#### WORK REQUIRED
From the line containing "Image resolution: width=1390" to the final line of the entries, copy each line exactly. Pictures stay out.

Segment Start: DATA EXTRACTS

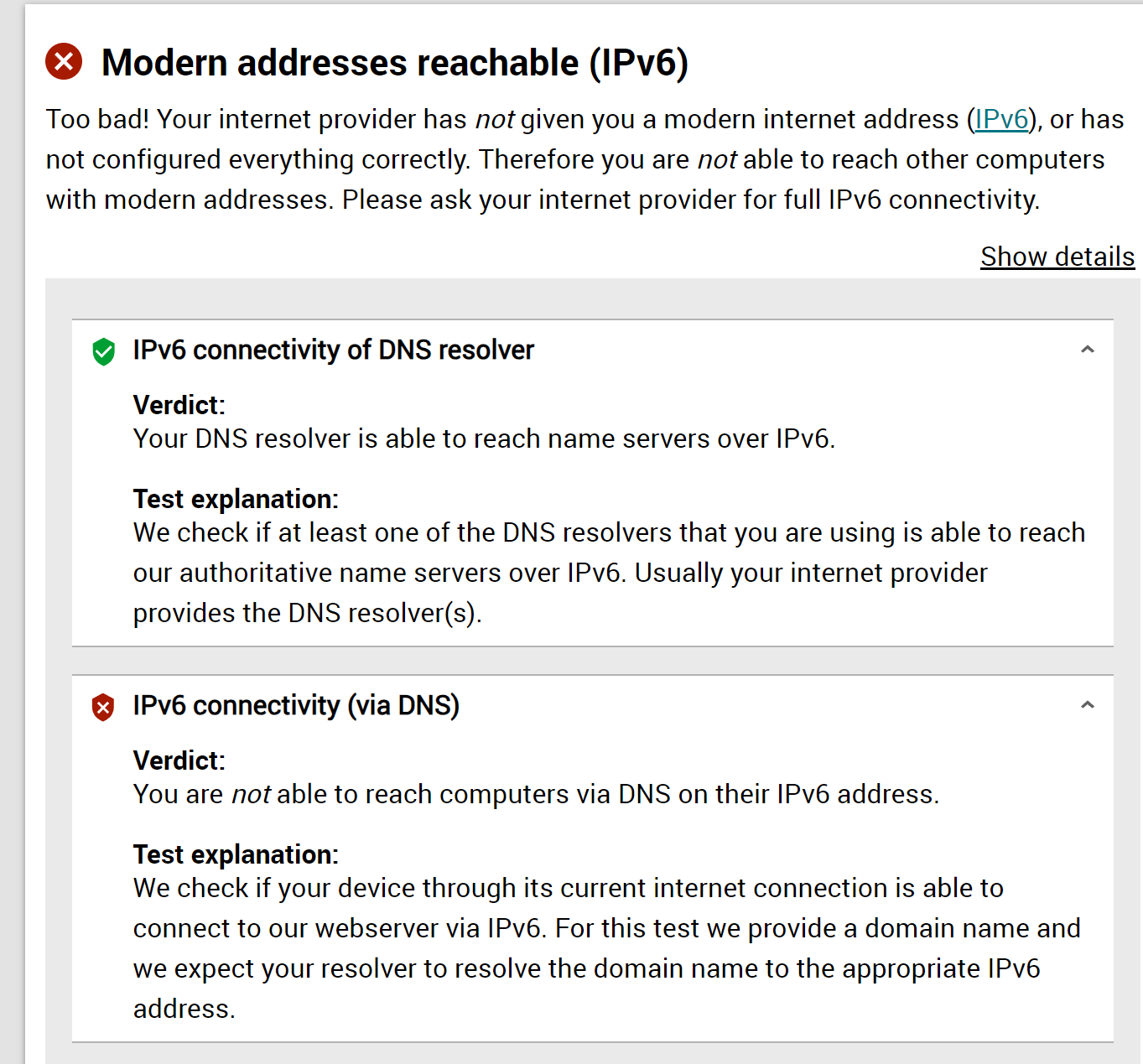Collapse the IPv6 connectivity of DNS resolver section
Screen dimensions: 1143x1064
click(x=1087, y=350)
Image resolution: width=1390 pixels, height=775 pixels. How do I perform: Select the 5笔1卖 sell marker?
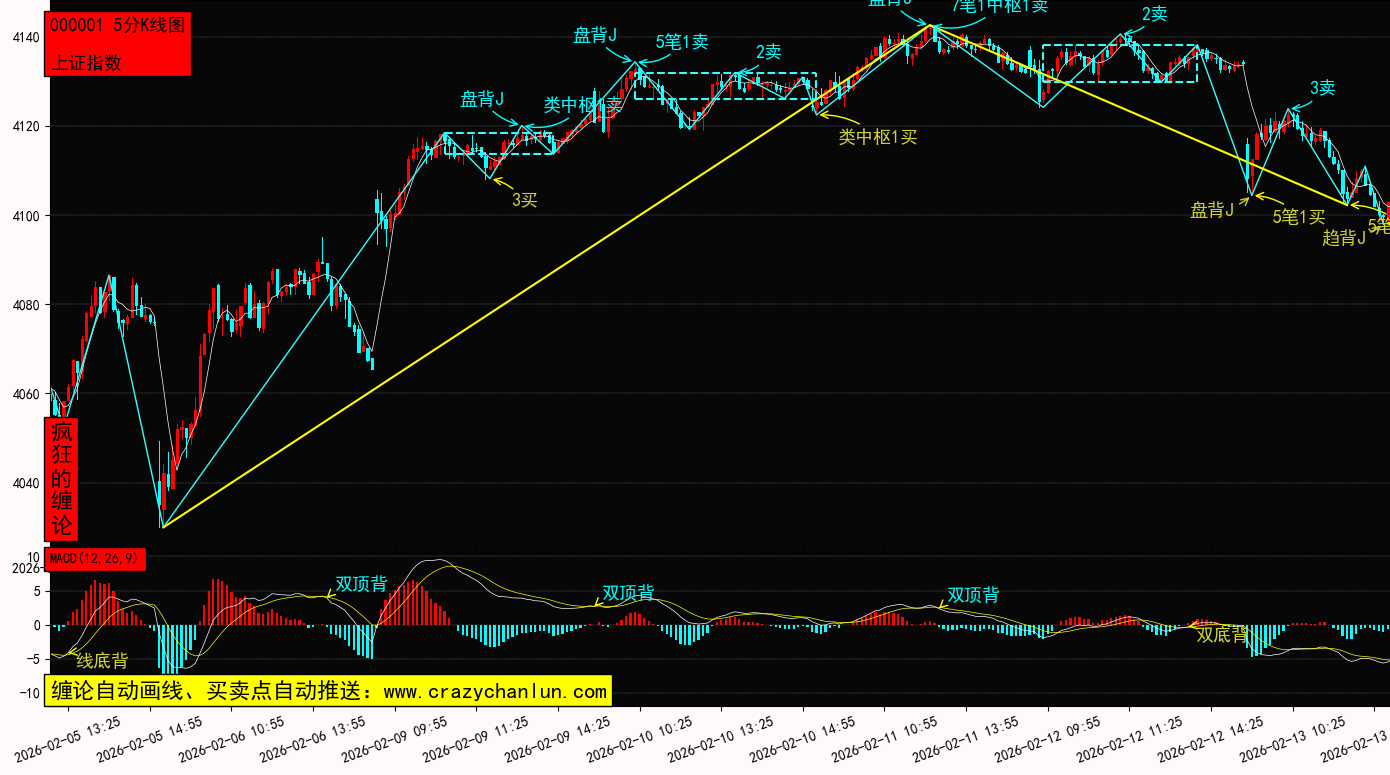tap(682, 42)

Segment End: DATA EXTRACTS

#### RESPONSE AREA
Image resolution: width=1390 pixels, height=775 pixels. How do I perform: Select the 5笔1卖 sell marker?
tap(682, 42)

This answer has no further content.